Contar con un fondo de emergencia es fundamental para mantener el equilibrio de tus finanzas personales y proteger tus ahorros ante cualquier imprevisto. Ya sea una urgencia médica, la pérdida del empleo o la reparación de algo esencial en tu hogar, este respaldo económico evita que tengas que endeudarte o ajustar tus gastos.
Además, te da mayor tranquilidad para planificar a futuro y alcanzar tus objetivos financieros y, por supuesto, cuidar tu plata.
Qué es un fondo de emergencia y cuándo deberías usarlo
Un fondo de emergencia o colchón de ahorro es una cantidad de plata que debemos separar de nuestras finanzas personales con el objetivo de resguardarnos ante un imprevisto. Por ejemplo, la pérdida de empleo, la caída en las ventas de nuestro emprendimiento, un tema de salud personal o familiar, etc. Un fondo de emergencia nos va a permitir hacerle frente a cada situación, pudiendo evitar desestabilizar nuestra economía o tener que endeudarnos para resolverlo.
Si llegamos a perder nuestro empleo, necesitaremos contar con un fondo de más o menos 3 meses para poder hacer frente a nuestros gastos mientras buscamos un nuevo trabajo. Si se nos llega a romper la moto que usamos para trabajar, es importante tener un fondo de emergencia para poder arreglarla.
Además de resguardarnos ante posibles escenarios inciertos, tener un fondo de emergencia es clave en términos de progreso personal. Si bien a veces puede ser difícil postergar un consumo hoy para hacerlo mañana, suele traernos beneficios en el largo plazo. Por ejemplo, podemos empezar a ahorrar para, a futuro, adquirir con ese ahorro una tecnología que mejore nuestro trabajo.

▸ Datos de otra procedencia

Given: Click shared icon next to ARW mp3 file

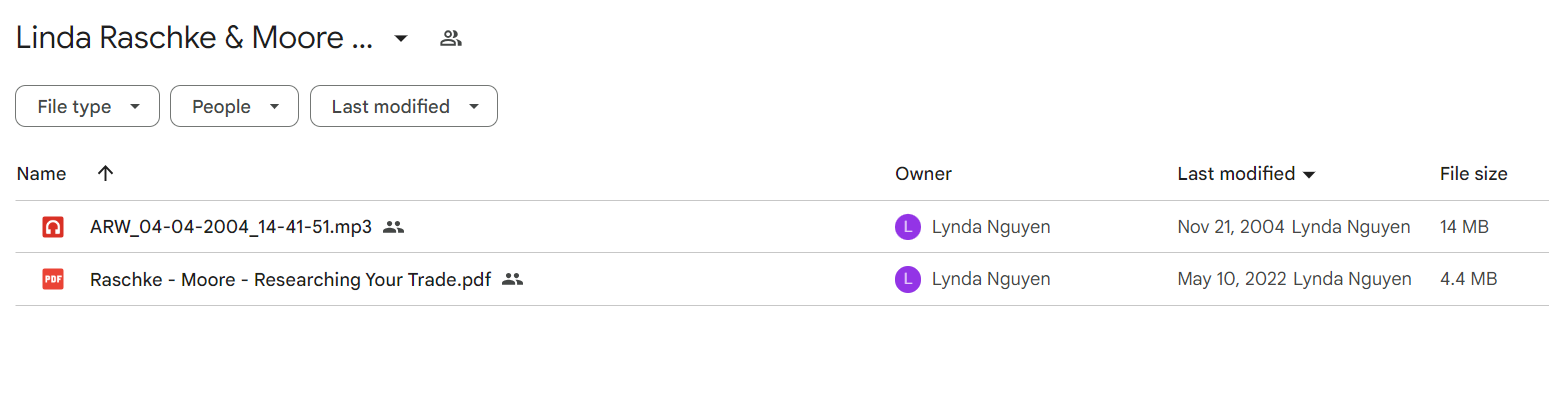Looking at the screenshot, I should coord(393,227).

Fondo de emergencia: claves para comenzar el tuyo paso a paso
Un punto relevante para tener un fondo de emergencia es ser disciplinado con nuestros gastos y respetar la pauta de ahorro que nos propusimos. Es importante no desesperarnos en querer llenarlo rápido, ya que es una meta financiera que lleva tiempo.
La forma ideal de llenar nuestro fondo de emergencia es destinar, mes a mes, un porcentaje de al menos el 10% de nuestros ingresos. Siguiendo con ese ejemplo, nuestros gastos deberán alinearse en función de ese 10%.

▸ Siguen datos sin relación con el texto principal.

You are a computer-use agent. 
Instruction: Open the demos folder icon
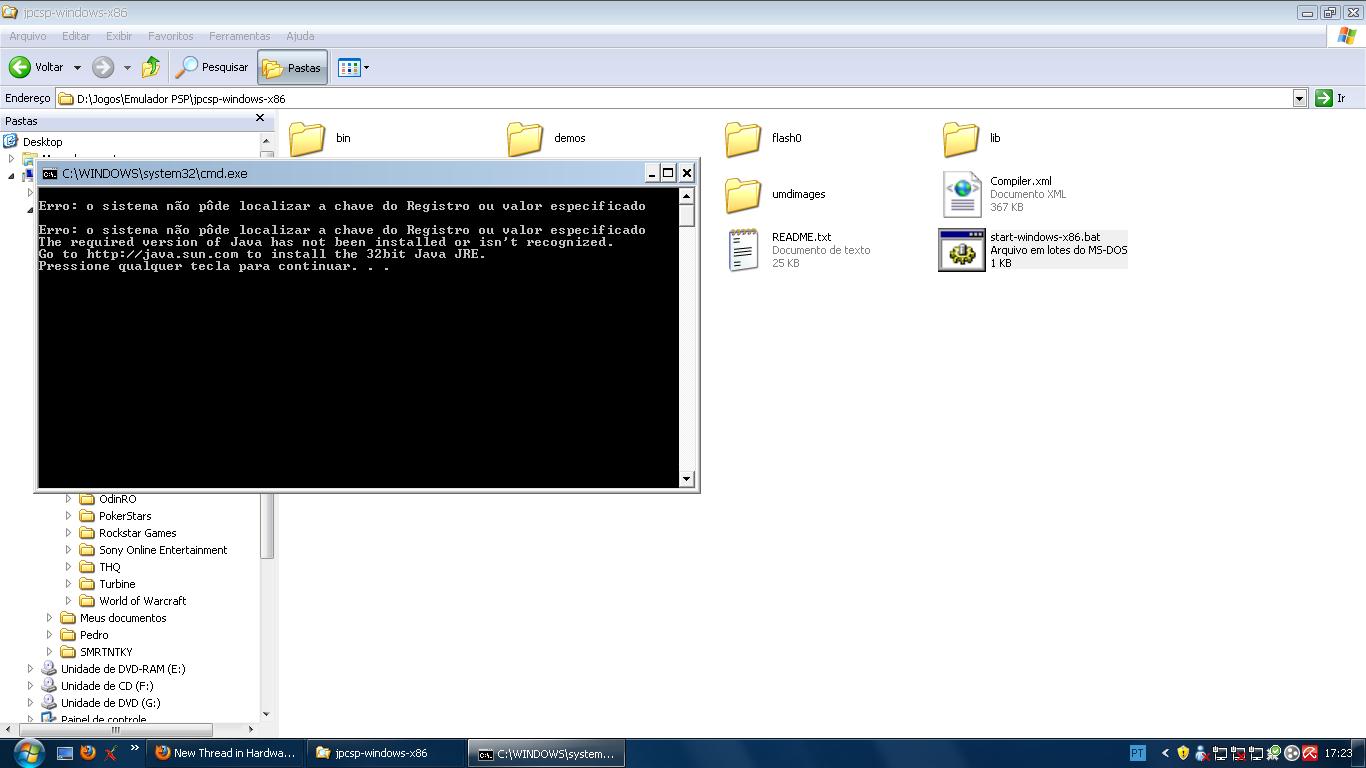click(525, 138)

Esto puede incluir ajustar un poco determinados consumos, como comer seguido afuera, comprar menos ropa, o retrasar el recambio del celular si el nuestro todavía nos sirve.

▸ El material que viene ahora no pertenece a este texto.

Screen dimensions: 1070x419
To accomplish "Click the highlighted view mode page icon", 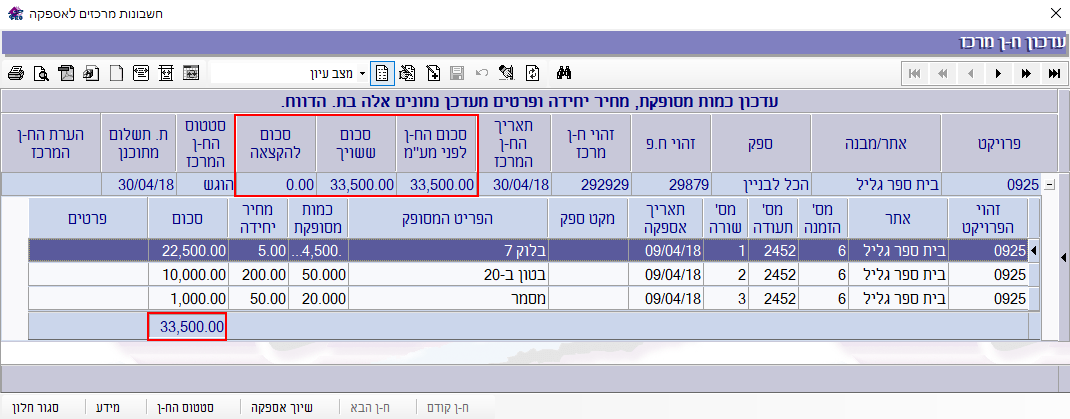I will coord(381,73).
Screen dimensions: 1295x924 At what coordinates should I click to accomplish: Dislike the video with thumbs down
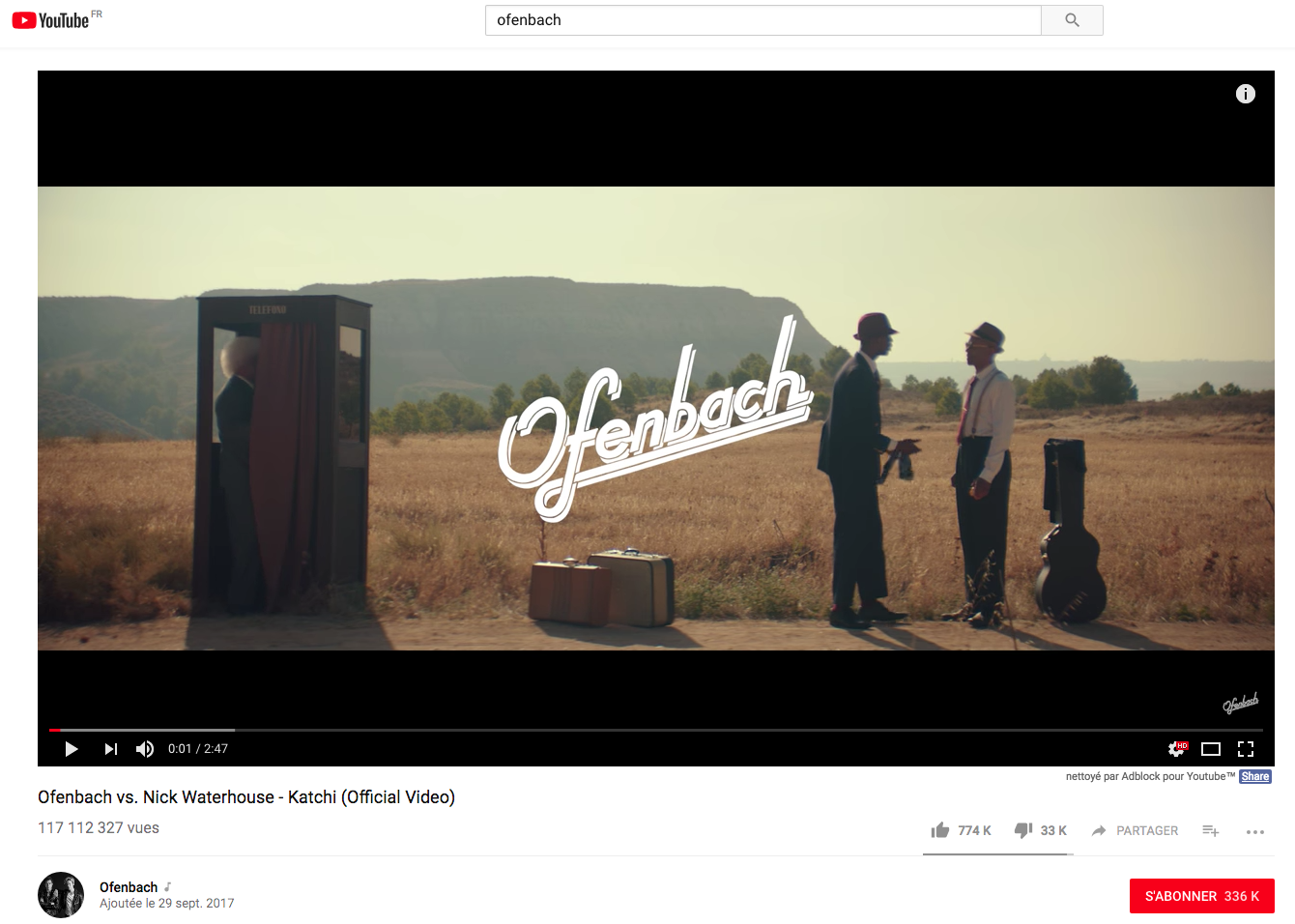pyautogui.click(x=1040, y=830)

Dónde guardar tu fondo de emergencia para que esté seguro y disponible
Lo primero que tenemos que hacer con nuestro fondo de emergencia es protegerlo físicamente. Si bien algunos le dicen “colchón de ahorro”, para nada es una buena idea dejarlo debajo de la cama.
Tenemos que resguardarlo en lugares seguros, como billeteras virtuales, cajas de seguridad o cuentas bancarias. La velocidad con la que accedemos a nuestra plata se llama liquidez y significa que al momento de necesitarla no tengamos ninguna demora y podamos utilizarlo todo.